## EXERCISE GOAL
Your copy should match the records exactly, except that it contains no pictures.

[Records from a dataset]

* * *

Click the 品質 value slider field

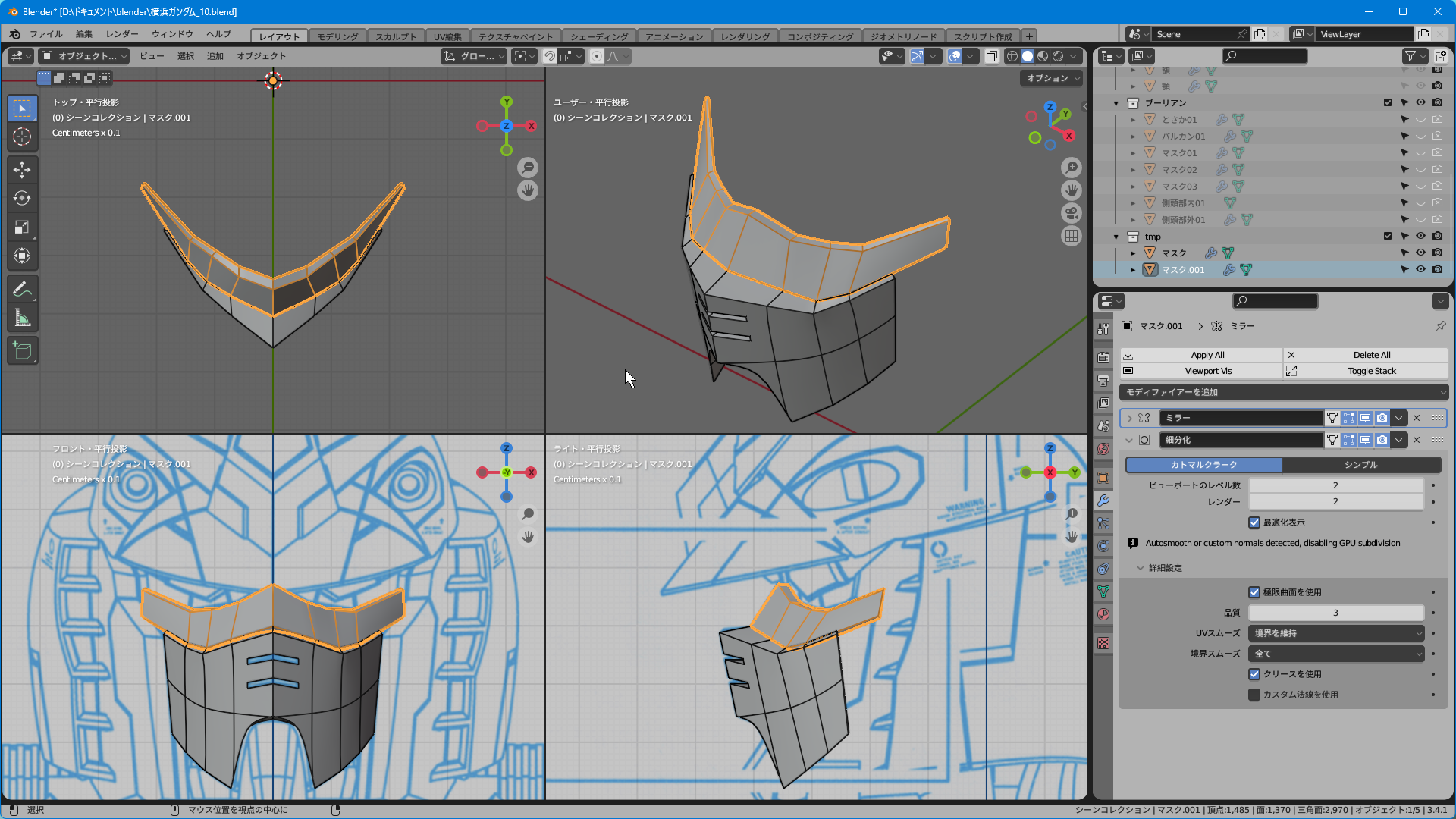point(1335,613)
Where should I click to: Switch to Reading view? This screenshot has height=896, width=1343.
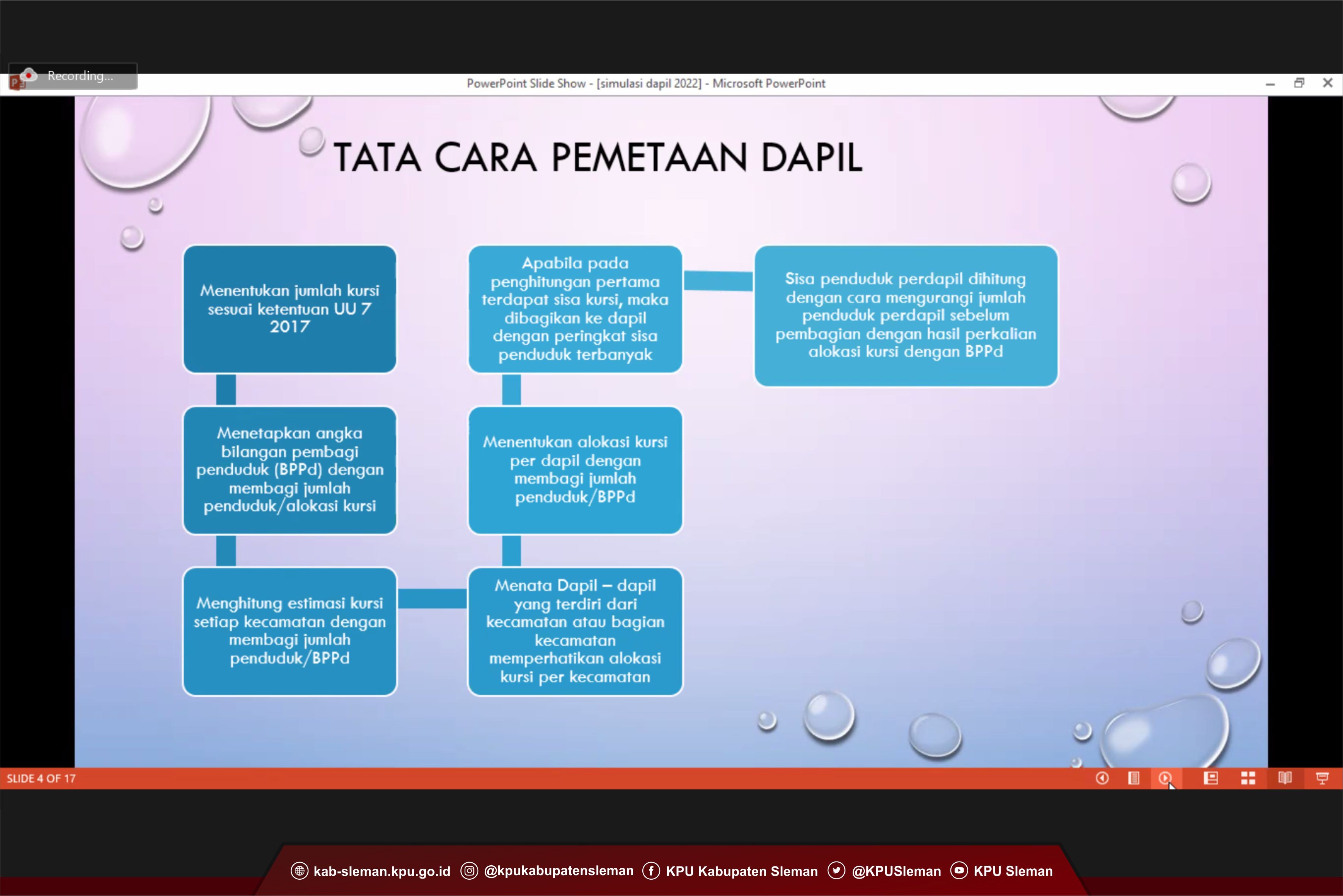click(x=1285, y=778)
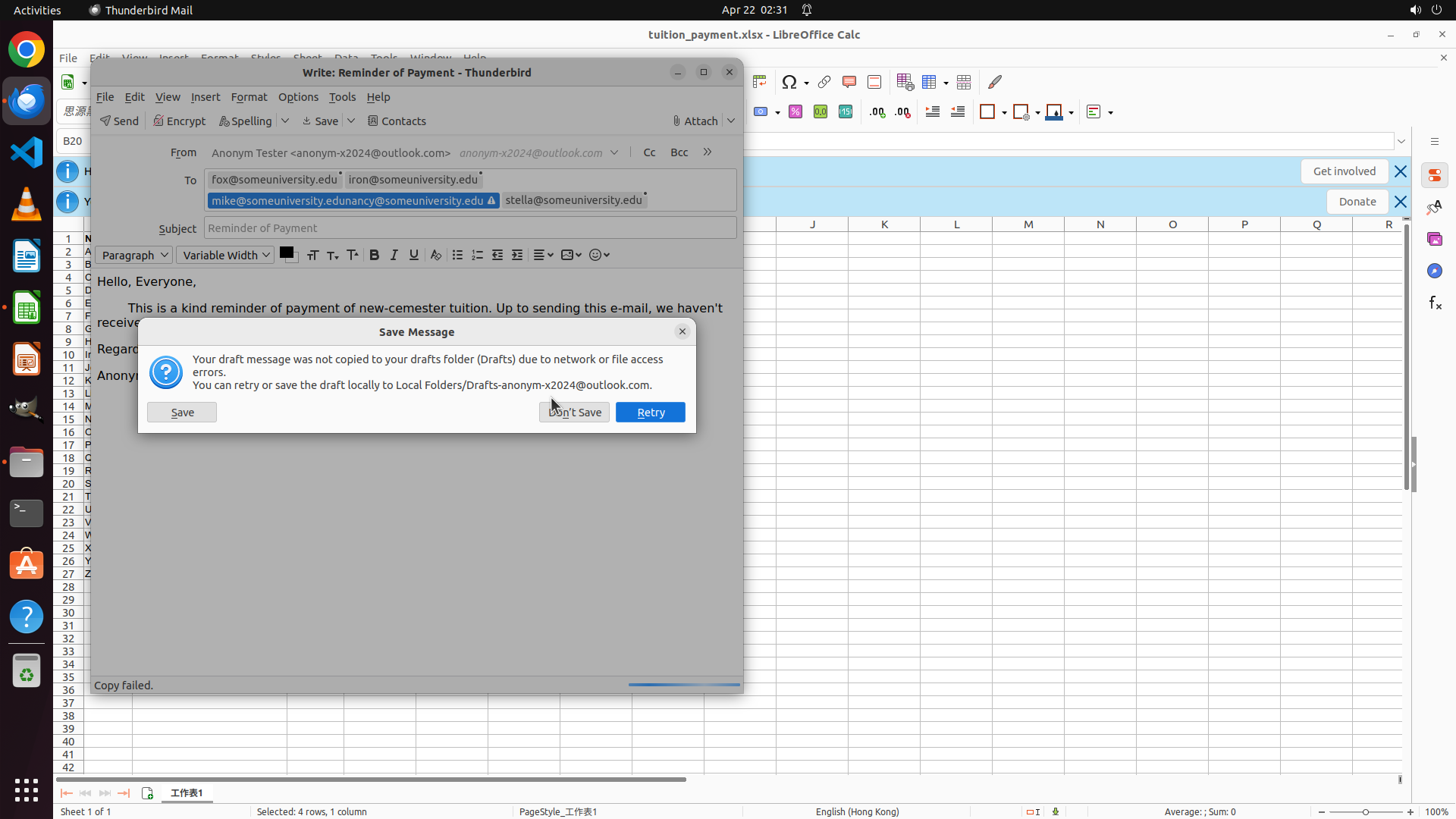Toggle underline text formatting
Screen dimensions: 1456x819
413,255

* * *

## WRITTEN ANSWER
Click the 品質 value slider field

point(1335,613)
Where should I click to: Switch to Reading view? This screenshot has height=896, width=1343.
click(x=1285, y=778)
Toggle underline text formatting
Screen dimensions: 1456x819
413,255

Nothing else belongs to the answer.